> **Sayfa alıntısı**:
▬▬▬▬▬▬

Geçen Çarşamba İsmet Berkan Radikal gazetesinde çok tahrik edici bir cümle kullandı. Aynen yukarıdaki başlığın kullanıldığı yazı, o soruyu anlamlı kılacak durumu ise şöyle tanımlıyordu: “Türkiye Cumhuriyeti Anayasa’sına ‘Hiçbir Yasa ve bu Anayasa’nın hiçbir hükmü Kuran’ı Kerim’e aykırı olamaz’ diye bir hüküm konduğu gün, laiklik de sona ermiş demektir.” Tabii laikliği kendi yaşam biçimlerinin ‘aynen’ kamusal alana hakim olması olarak algılayanlar bundan rahatsız olabilirler, ama Berkan’ın önermesi pek yanlış sayılmaz. Çünkü laikliğin temel ayaklarından biri, belirli bir inanç sisteminin devlet sistematiğine egemen olmasının engellenmesi… Hatta bu koşulun ‘bütün yasalar’ şeklinde de anlaşılmaması gerektiği savunulabilir; öyle ki diğer uca gidersek tek bir yasanın bile açıkça dini akideler doğrultusunda yazıldığı bir hukuk sistematiğinin laik olmadığı söylenebilir.

▬▬▬▬▬▬

> **Kayıtlı veriler**:
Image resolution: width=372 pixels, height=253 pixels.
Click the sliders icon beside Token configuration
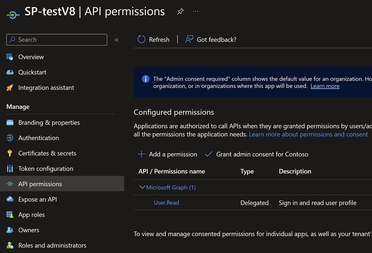(x=10, y=168)
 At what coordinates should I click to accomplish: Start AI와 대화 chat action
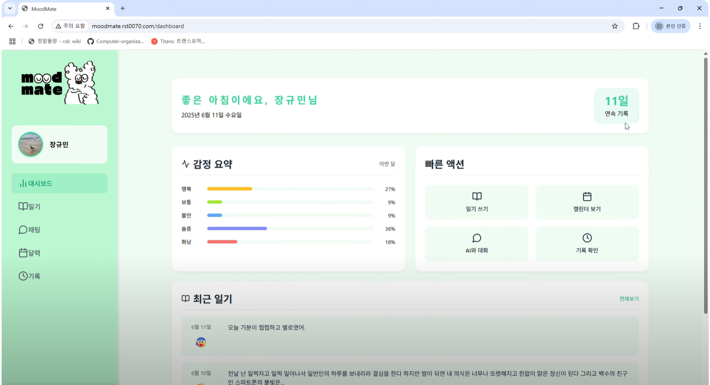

▬▬▬▬▬▬

> **Yapılacak iş**:
Laiklik üzerine olan bu alıntıda laikliğin temel ayaklarından biri olarak ne gösteriliyor? Satırlara ihtiyaç yok.

> **Bu işin sonucu**:
Belirli bir inanç sisteminin devlet sistematiğine egemen olmasının engellenmesi.